Researchers examine how genetic changes in breast cancer cells interfere with pathways critical to disease growth and survival.
The largest survey of genetic changes in breast cancer revealed the potential for new targeted drug therapies and combinations.
In a recent study in the journal Cell, researchers combined more genetic analyses of breast cancer cells than had ever been studied before, as well as new statistical method comparisons of databases with molecular signatures and the effects.
These new statistical methods were able to identify other previously known genes, such as HER2, HER3, and estrogen receptor (ER).
"This study represents the largest survey yet of how the genetic changes in breast cancer cells interfere with pathways critical to their growth and survival, pathways that might be targeted by combinations of new or existing drugs" said lead study author Benjamin Neel, MD, PhD. "Our new statistical approach represents an improvement on earlier methods that were unable to link the webs of genetic changes in cancer cells to the complex functions on which they most depend."
Superior detection and therapy has improved 5-year survival for breast cancer to greater than 85%. However of this number, half of the patients still succumb to the disease.
The lack of understanding of the complex molecular changes that allow for cancers to survive despite treatment provides a limited chance for successful treatments.
Similar to the current study, global labs in previous years have conducted large-scale genomic studies in order to find the genetic changes that contribute to breast cancer. Although these studies were able to find some useful information, they have not been able to determine which genetic changes are critical to the creation of cancer cells and the survival.
The current study used shRNA or “drop screens,” that shut down each gene in the cancer cells individually in order to see which gene is more important for the survival of cancer cells in 77 breast cancer cell lines. This sample was able to cover an array of sub-types for this cancer.
Researchers then applied the new statistical method, the si/shRNA Mixed-Effect Model to score the cell-line results and identify genes that most contribute to cancer growth. In addition, they compared their results against information from large databases that explored cancer genetics, protein interactions, and genetic changes in cancer cells when drugs are either effective or not.
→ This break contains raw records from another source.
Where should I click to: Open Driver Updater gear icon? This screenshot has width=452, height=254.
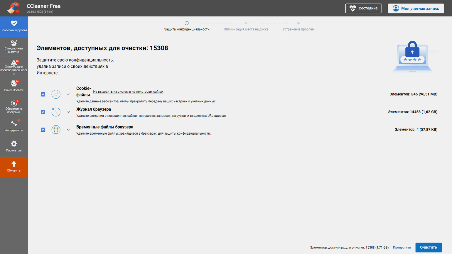tap(14, 84)
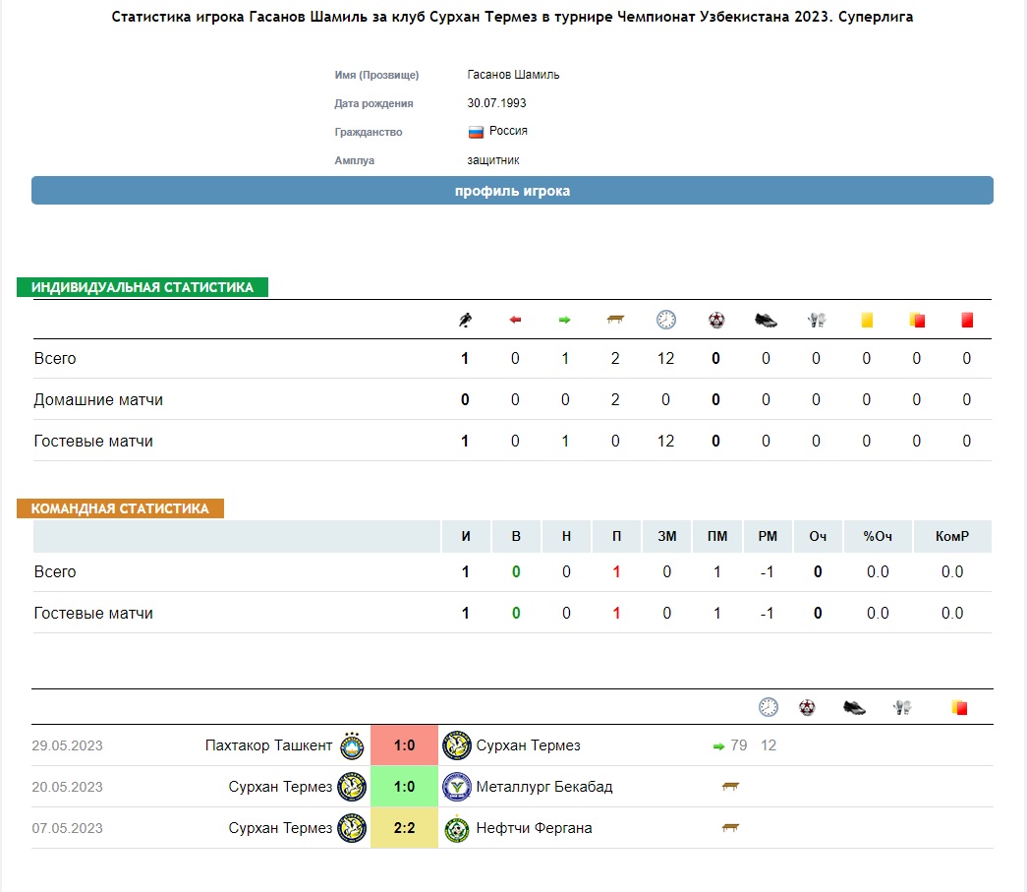Viewport: 1027px width, 892px height.
Task: Click the yellow card icon
Action: (867, 320)
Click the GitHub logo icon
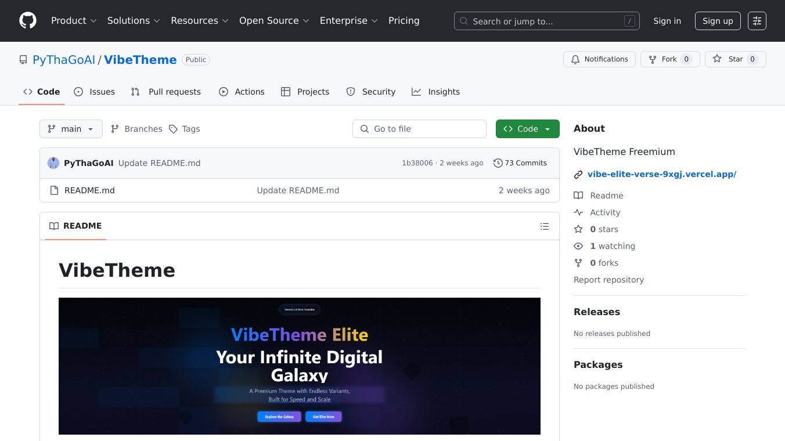785x441 pixels. (28, 21)
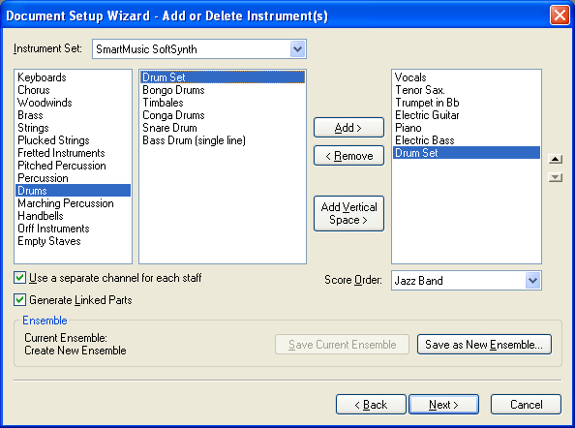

Although in recent years studies have used shRNA screens, these studies didn’t look at enough of the cell lines in order to see the diverse changes that are seen across breast cancer.
However, the results of the current study allowed for researchers to be able to see newfound signals in the data that were tied to the impact of cancer cells with their combined methods. It also gave a more accurate screening for weeding out the false positives. Furthermore, the study identified new candidate genes that play a role in breast cancer survival that was unknown before.
Researchers also found gene clusters that were mandatory in cells sensitive or resistant to 90 anti-cancer drugs.
One of the new potential targets for drug therapy were signaling proteins previously linked to brain tumors such as EFNB3 and EPHA4; MAP2K4 and MAPK13, a protein that regulates cell growth pathways; and interleukin 32, a protein known to cause inflammation.
Additional experiments concluded gene BRD4 (bromodomain and extra terminal domain), a member of the BET family that regulates gene cell growth, is essential for the survival of most luminal/HER2+ cancer cells and a subset of triple-negative breast cancer.
Currently they are undergoing clinical trials for leukemia with a target drug BET inhibitors.
"Very few patients today get a whole genome sequence analysis done on their cancer cells, and the few that do typically receive little medical benefit from the results," Dr. Neel said. "The ultimate goal of researchers worldwide is to finally understand each cancer cell's wiring diagram well enough to clarify both the molecular targets against which therapeutics should be developed and the patient groups most likely to respond to any treatment."